Uncovering the genetic component to common disease has been challenging. Whilst we now have more reliable heritability estimates (the proportion of susceptibility to disease which is accounted for by genetics), we are far from finding all genetic variants contributing to heritability. That is to say that if a disease is 80% heritable, we may have only uncovered genetic variants that account for 20% of this heritability.
The current methodology used is common variant association studies, also known as Genome-Wide Association Studies (GWAS). The principle behind GWAS is to use case-control analysis of common variants (defined as having a frequency of greater than 0.5% in the disease population) to signal regions of the human genome that are associated with disease. However, coverage using this methodology is limited and, in a recent paper, Zuk et al (2014) propose that using rare variant association studies (RVAS) rather than GWAS might be the key to uncovering the “missing heritability”.
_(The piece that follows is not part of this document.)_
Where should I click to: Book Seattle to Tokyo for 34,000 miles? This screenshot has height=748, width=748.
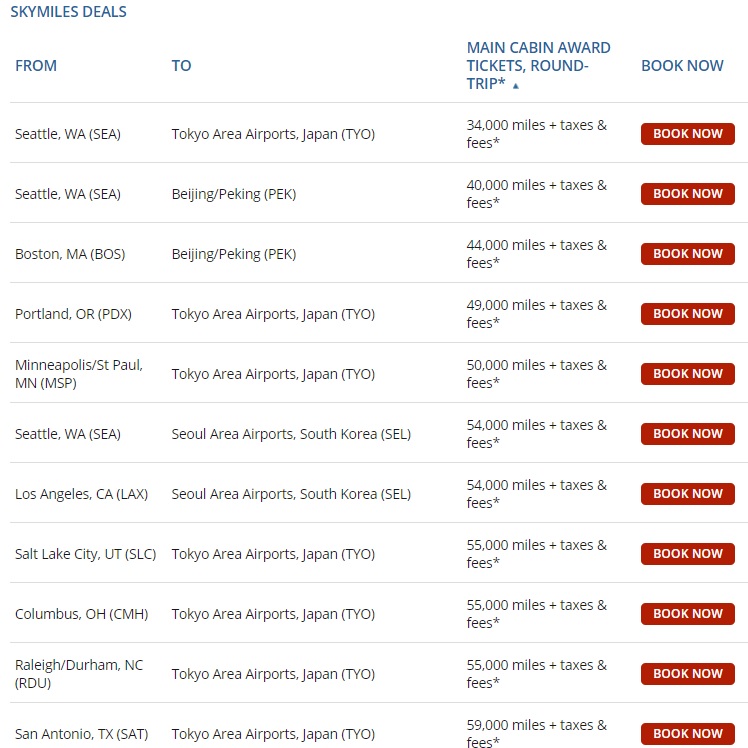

Unlike GWAS, the design of RVAS has not been settled so they use a mathematical model to work out some of the fundamental factors that will enable RVAS to be statistically powerful enough to yield reliable and translatable results. The five factors they propose to test are:
- The choice of variant
- The frequency threshold
- Sample size
- Other strategies that could be employed
- Whole genome analysis
They started by investigating the choice of variant. Using a Bayesian model, they sub-categorise variants, in this case single base pair mutations, into three classes; silent, missense and disruptive:
- Silent mutations, i.e. those that do not affect protein structure, are classed as neutral
- Disruptive mutations, i.e. those that do affect protein structure, are classed as null
- Missense mutations are divided between the two depending on their level of disruption on protein structure
Interestingly, to mathematically model these missense mutations, they use evolutionary studies which have determined that 25% of missense mutations are disruptive, 50% are weakly disruptive (and called neutral) and 25% are neutral for all Mendelian diseases (think pea experiments by Gregor Mendel in the 1850s). These are then divided into two types; neutral and null, neutral having no effect on protein functioning and null disrupting protein functioning.
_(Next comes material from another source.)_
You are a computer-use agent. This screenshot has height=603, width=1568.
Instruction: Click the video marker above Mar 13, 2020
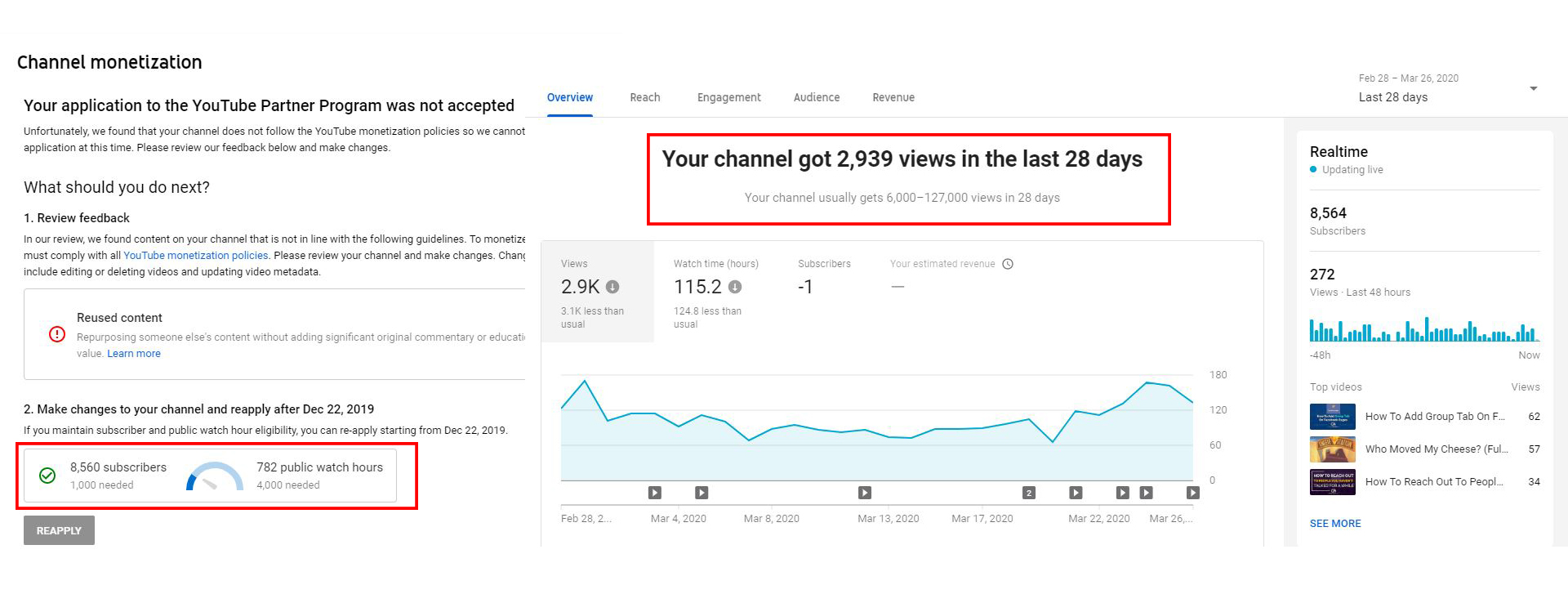865,493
They started their modeling by using disruptive alleles only, in cases versus controls, where it was discovered they needed a vast sample size in order to keep high statistical power for the association tests. Next they investigated adding in null missense mutations. It was calculated that these would have to be selected for by frequency (so the frequency threshold would be lower and more strict) and severity in order to maintain a high power and reduce the need for a large the sample size.
Next they look at altering sampling, i.e. using isolated populations or selecting for gene sets (identified in GWAS) already known to be involved in common disease to see if it is easier to identify rare variants without a large sample size and with a higher frequency threshold. However both of these methods are limited, by studying isolated populations you are restricting the number of variants that you will discover due the relative nature of inter-relatedness of the population, so you will still need to look at case-control unrelated individuals in a large population sample to reveal the total genetic contribution to disease. Similarly with gene sets you are restricted to looking at genes that have been pre-identified so you may miss out on finding new genes involved in the disease, that have not been previously implicated.
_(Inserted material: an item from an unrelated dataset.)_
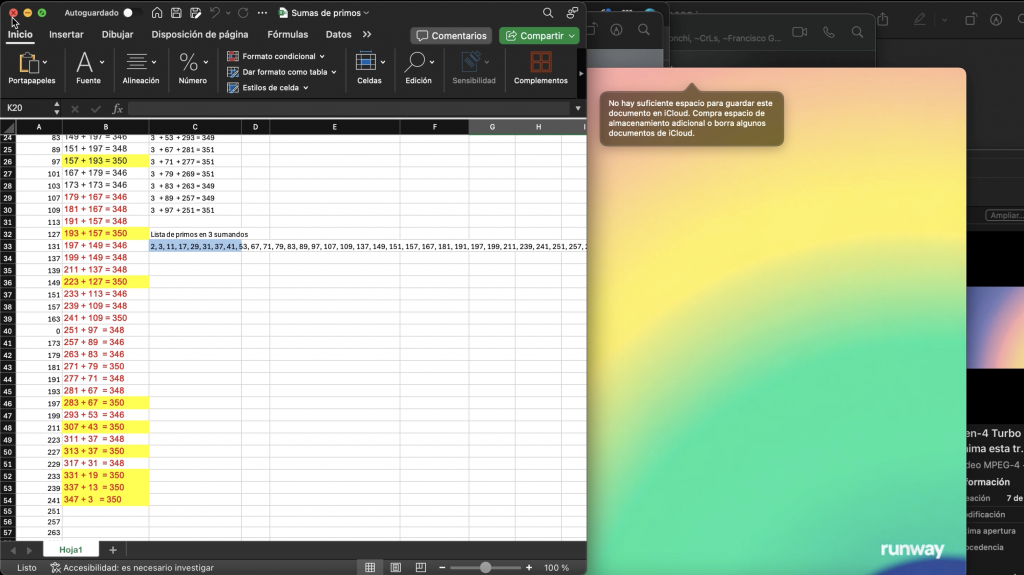This screenshot has height=575, width=1024.
Task: Open the search magnifier in Excel
Action: (x=548, y=13)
Lastly, from the whole genome analysis, they looked at using de Novo mutations (or new mutations) which would need to have a large effect in order to be identified by the model or to look at non-coding regions, although they are less well defined functionally and so results may be difficult to interpret in terms of looking at biological or pathway models for disease.
Results and summary
Essentially the model they propose uncovered a lot of disadvantages to using rare variant association studies as the sole method for revealing genetic variants contributing to heritability. Unfortunately, rare variant association studies seem unlikely to become the gold standard in research in the next decade.
The most interesting finding was the sample size calculations. This is something that plagues GWAS in mental health too, for example, the latest GWAS in schizophrenia was conducted on 20,000 cases and 20,000 controls (approximately). This is still lagging behind other projects, for example height in over 100,000 samples, which only accounts for approximately 65% of heritability.
It seems that there is definitely something missing in the genetic heritability puzzle. It may be intronic (in non-coding regions of DNA), it may be epigenetic (selective methylation of DNA to turn genes “on” and “off” which changes across an individuals’ life time) or, in the case of psychiatric research, it may be endophenotypic (categorising individuals on the basis of abnormal biological responses rather than symptoms e.g. EEG waves).
In the meantime, however, this article highlights the need for more individuals to be involved in this kind of research, to give us the power we need for robust genetic heritability findings whilst we are methodologically limited to using these association studies to find the “missing heritability”.
Or Zuk, Stephen F. Schaffner, Kaitlin Samocha, Ron Do, Eliana Hechter, Sekar Kathiresan, Mark J. Daly, Benjamin M. Neale, Shamil R. Sunyaev, and Eric S. Lander. Searching for missing heritability: Designing rare variant association studies. PNAS 2014 ; published ahead of print January 17, 2014, doi:10.1073/pnas.1322563111
For a more comprehensive review of genetic association studies see: Lewis, C.M. & Knight, J. (2012) Introduction to gene association studies. Cold Spring Harb Protoc; doi: 10.1101/pdb.top068163).